Research conducted at Harvard first linked TV watching to obesity more than 25 years ago. Read that again: 25 years ago. Since then we have increased the number of screens into our daily lives. Research also shows that while 63 percent of consumers believe that eating at home with their families is important, only 30 percent actually share dinner every night. Those numbers come from a September report published by the Food Marketing Institute Foundation.

Screen time effects our diet and life style multiple ways. It displaces our time for physical activity, promotes poor diets via ads, and gives more opportunities for unhealthy snacking and overeating. It even effects our sleep patterns.
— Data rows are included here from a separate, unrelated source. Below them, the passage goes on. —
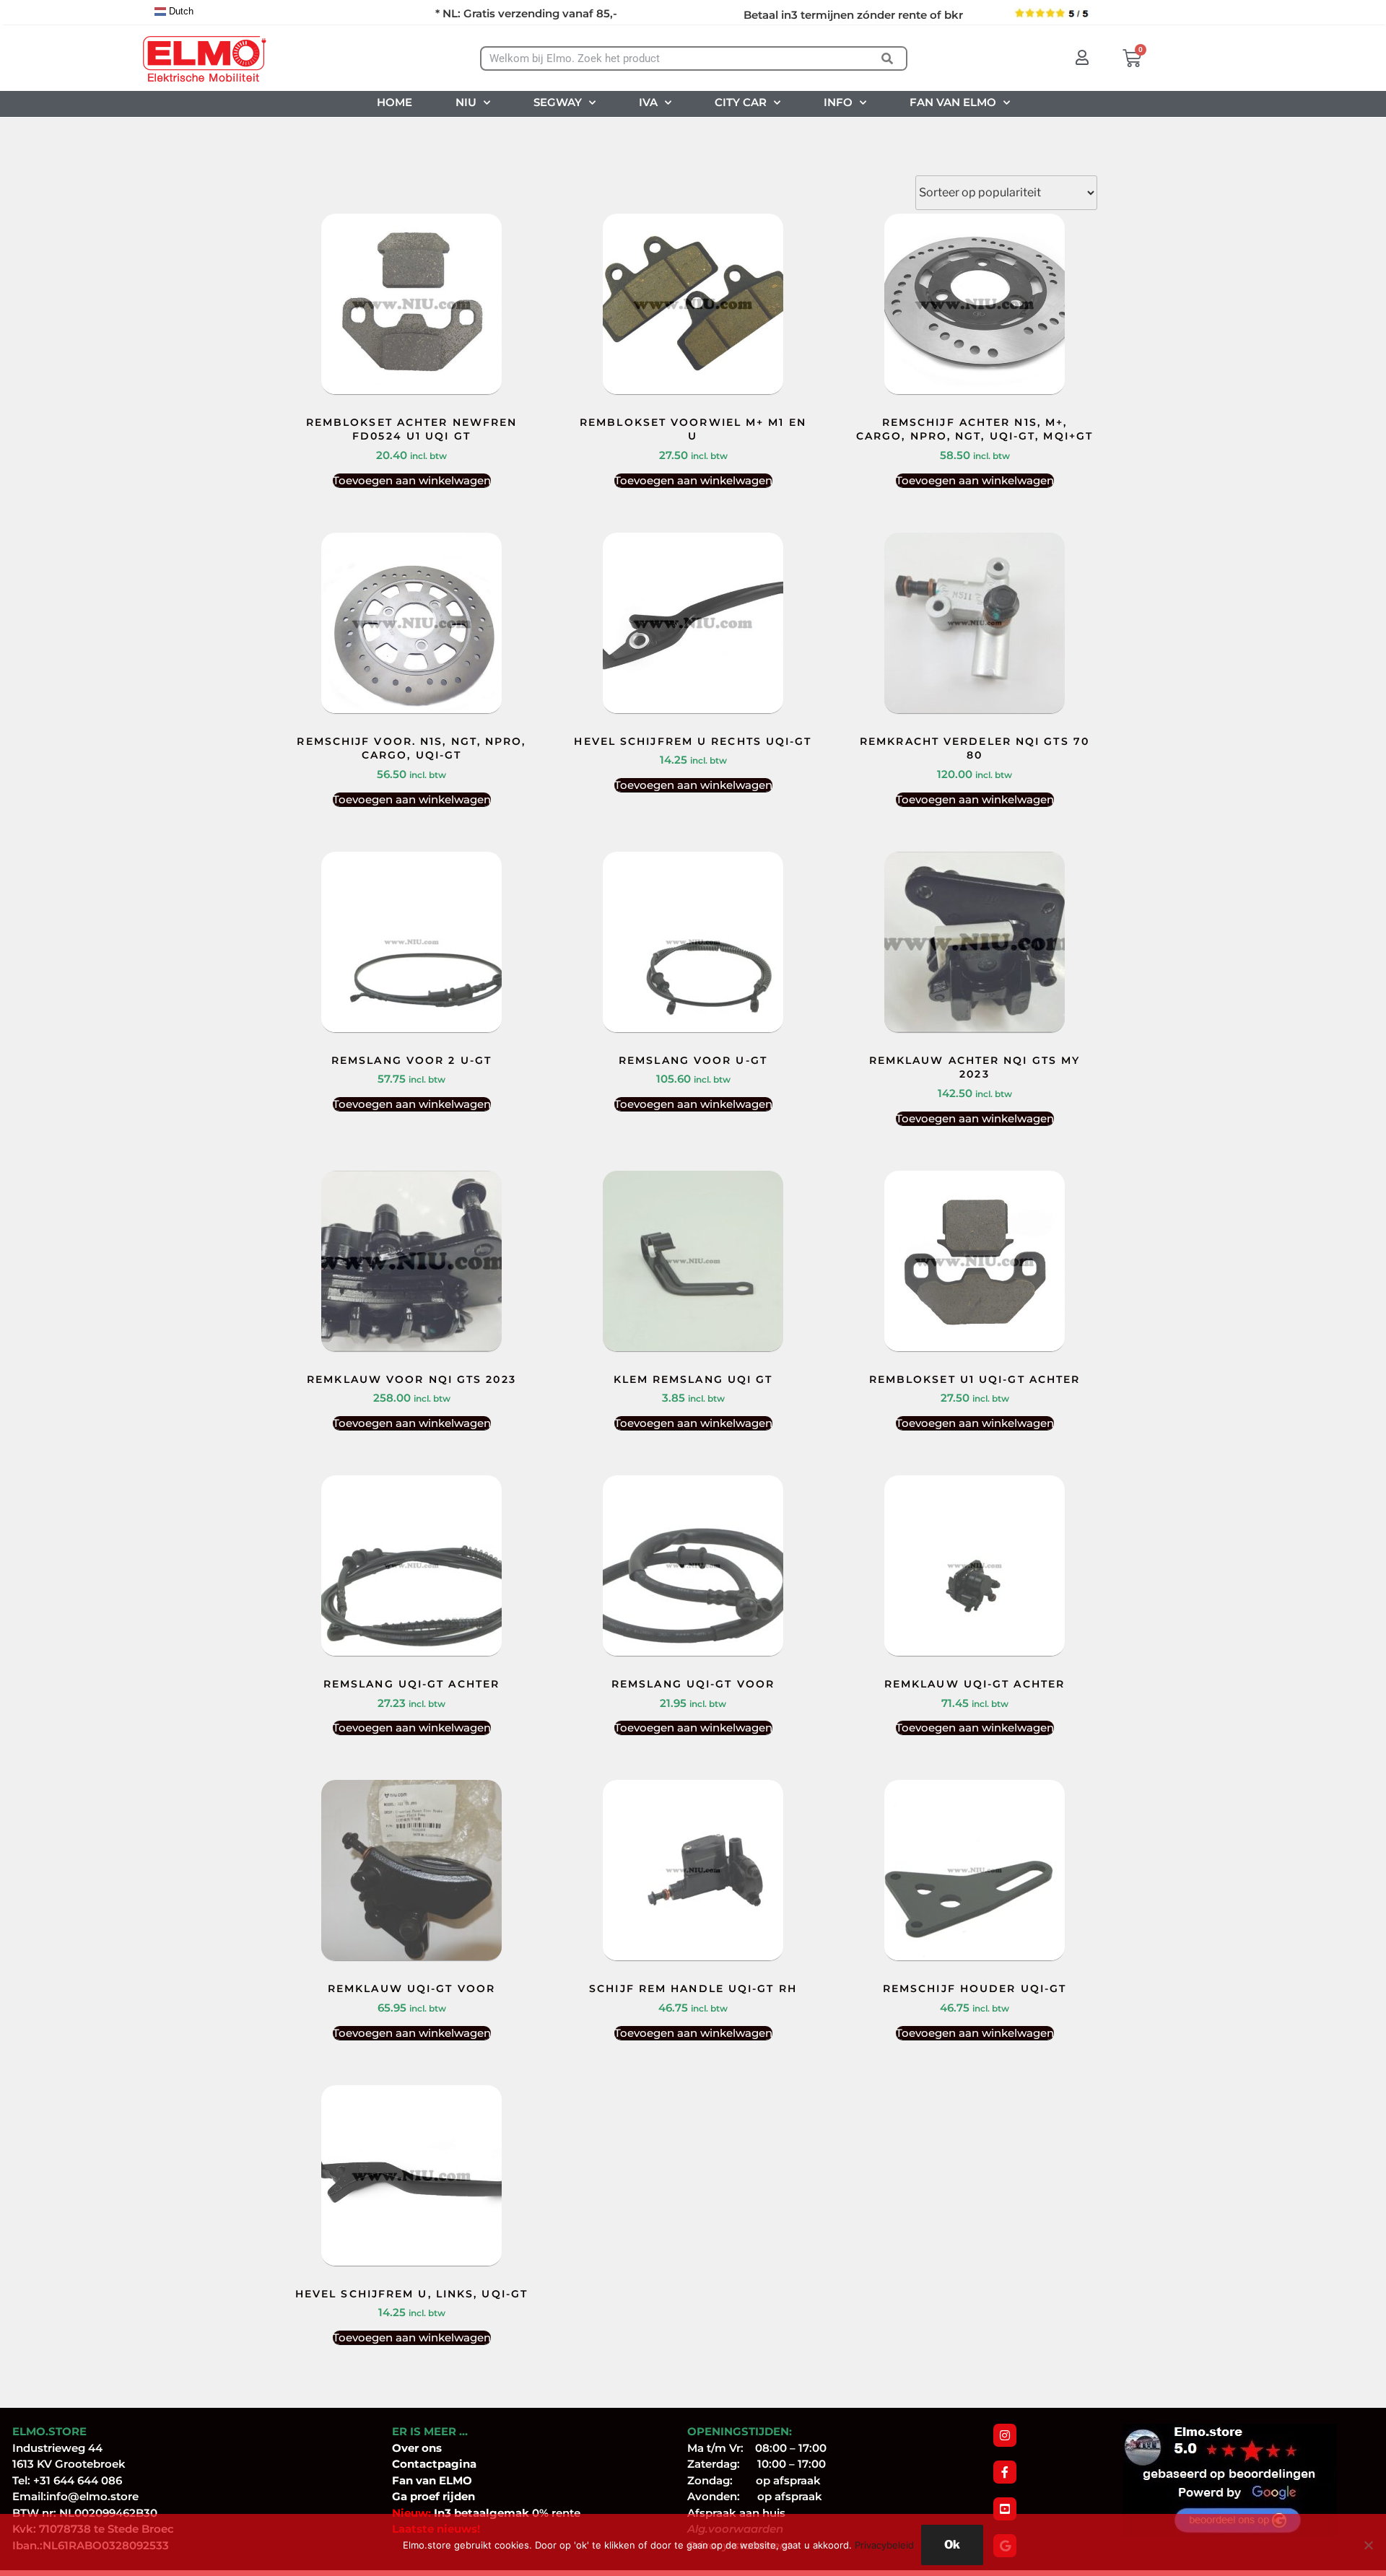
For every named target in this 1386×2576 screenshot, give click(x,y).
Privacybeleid (884, 2545)
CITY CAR (741, 102)
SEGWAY (557, 102)
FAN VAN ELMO (953, 102)
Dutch (179, 11)
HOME (394, 102)
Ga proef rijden (433, 2496)
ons (432, 2448)
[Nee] (1368, 2545)
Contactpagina (434, 2464)
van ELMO (442, 2480)
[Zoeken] (887, 58)
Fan (402, 2480)
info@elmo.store (92, 2496)
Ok (952, 2544)
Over (407, 2448)
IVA (648, 102)
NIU (466, 102)
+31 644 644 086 (77, 2480)
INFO (838, 102)
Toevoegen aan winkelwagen (412, 480)
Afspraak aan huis (736, 2513)
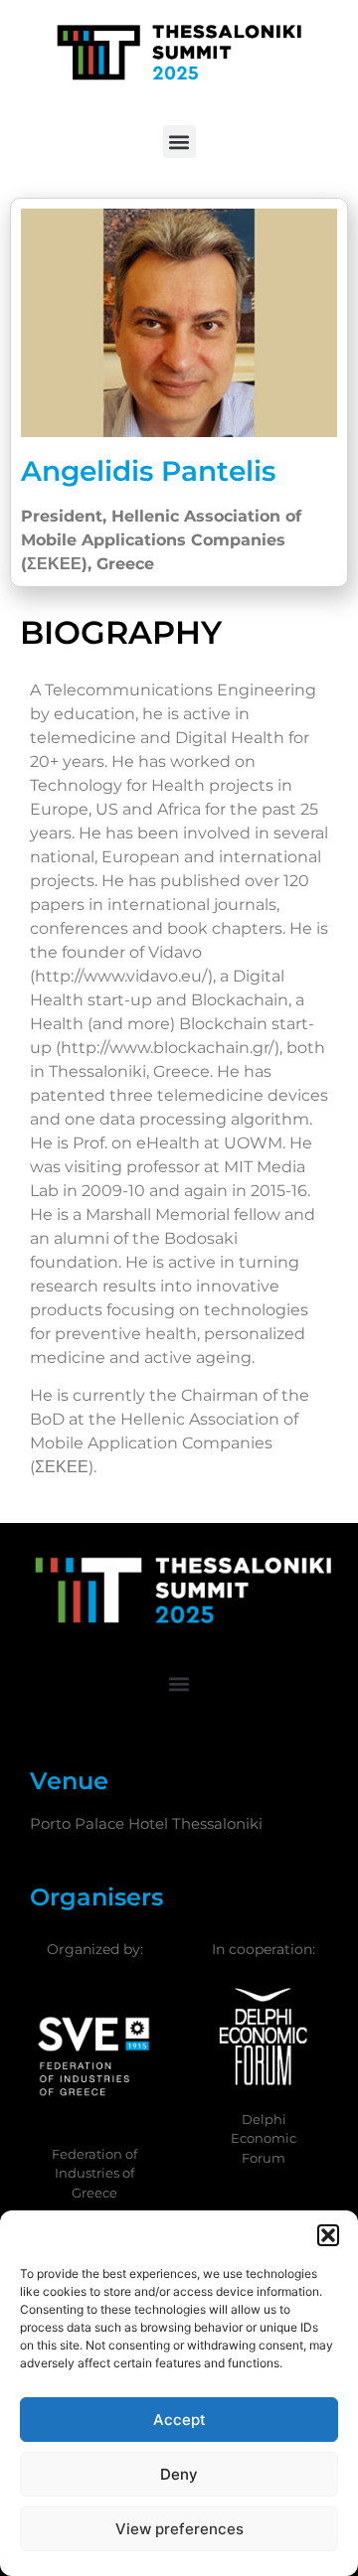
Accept (179, 2419)
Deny (179, 2474)
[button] (328, 2235)
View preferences (179, 2528)
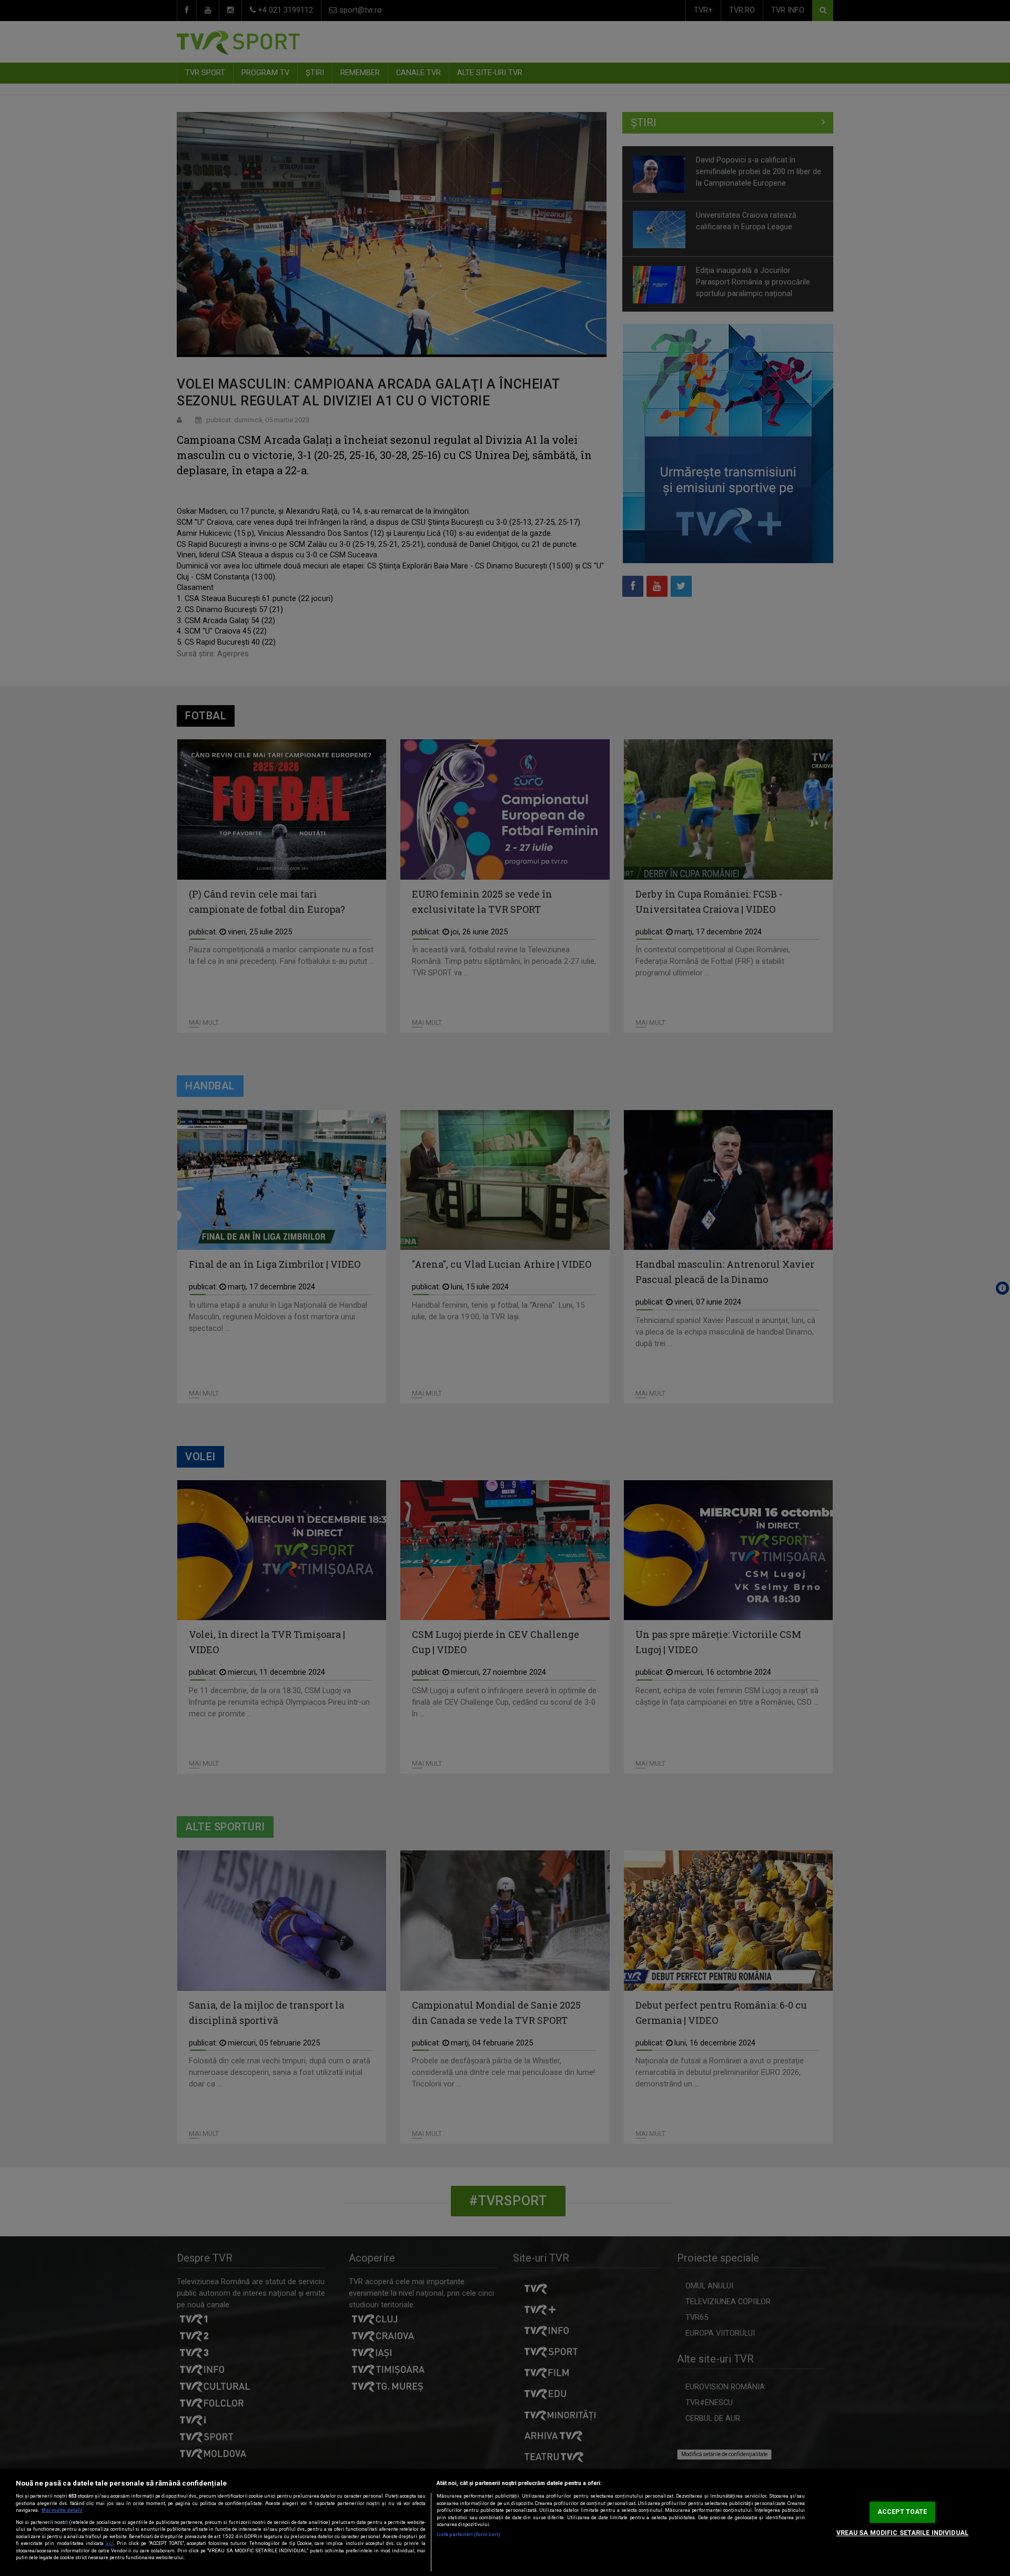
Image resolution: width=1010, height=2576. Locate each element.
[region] (505, 2522)
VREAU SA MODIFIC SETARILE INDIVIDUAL (902, 2533)
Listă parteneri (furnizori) (468, 2534)
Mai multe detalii (62, 2510)
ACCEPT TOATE (902, 2512)
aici (110, 2543)
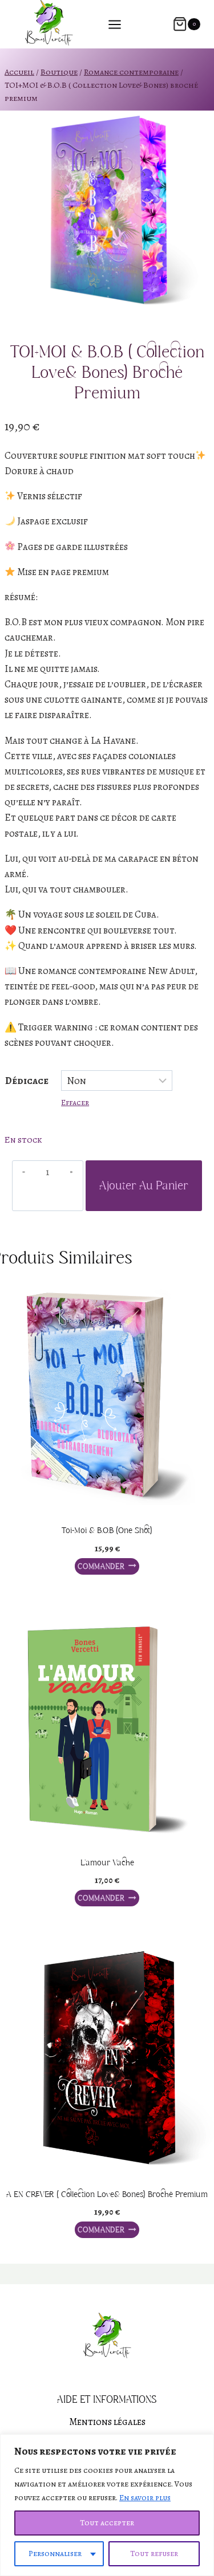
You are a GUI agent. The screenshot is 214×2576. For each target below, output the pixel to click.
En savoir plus (145, 2497)
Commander (101, 1566)
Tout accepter (107, 2522)
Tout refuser (154, 2553)
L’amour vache (107, 1863)
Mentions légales (107, 2421)
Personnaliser (55, 2553)
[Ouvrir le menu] (120, 24)
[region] (107, 2505)
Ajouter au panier (143, 1186)
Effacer (75, 1102)
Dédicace (27, 1080)
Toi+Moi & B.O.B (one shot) (107, 1531)
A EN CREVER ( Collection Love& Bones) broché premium (107, 2195)
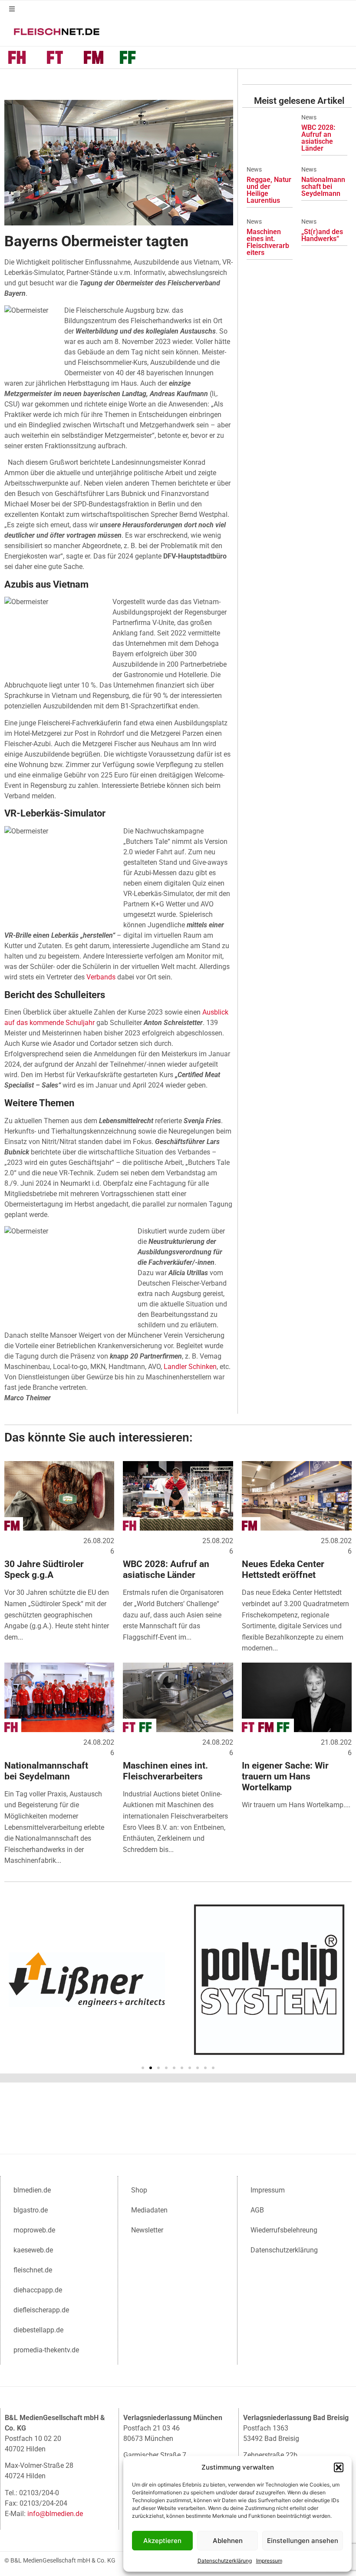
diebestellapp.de (38, 2330)
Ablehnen (228, 2540)
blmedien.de (32, 2190)
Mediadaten (149, 2210)
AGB (257, 2210)
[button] (338, 2467)
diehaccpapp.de (37, 2290)
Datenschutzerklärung (225, 2560)
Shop (139, 2190)
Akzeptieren (162, 2540)
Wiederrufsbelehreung (284, 2230)
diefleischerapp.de (41, 2310)
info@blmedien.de (55, 2514)
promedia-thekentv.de (46, 2350)
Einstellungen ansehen (302, 2540)
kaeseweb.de (33, 2250)
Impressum (269, 2560)
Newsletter (147, 2230)
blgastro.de (30, 2210)
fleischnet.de (32, 2270)
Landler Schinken (190, 1366)
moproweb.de (34, 2230)
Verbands (100, 977)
I used to think family meals were reserved for special occasions like Thanksgiving, Christmas, Easter, and birthdays. Those kind of moments only happened if extended family was in town. I grew up the same as many, dinner plate on the coffee table and eyes glued to the TV, seemingly unaware that there was big button on the remote labeled POWER. The best thing we can do for ourselves and our children is push that big button, turn off the TV, set the table, and meet with one another.

It is the year 2021 and we just rolled through a year where our lives were fully mediated by screens. They were before and they definitely are now. The time is now to think about what a healthy, but technologically plugged-in life could look like.

• Making screen time recreational and not habitual. • Enjoy electronics-free meals. • Involve yourself in face-to-face socialization. • Cook and prepare food together, instead of choosing delivery.

If “boredom” from a lack of tech-stimulation begins to set in, I encourage you, make every effort to continue to limit screen time to less-thantwo-hours. Remove TV and media from the bedrooms. Save TV time for the weekend. Find a new hobby, go outside get some sunshine, draw pictures, play games, sit and talk with an old friend or make new friend, take off the head phones turn up the music and dance. Make the cognitive choice to do something other than pacify time with pixelated entertainment. It will help create a healthier and happier you!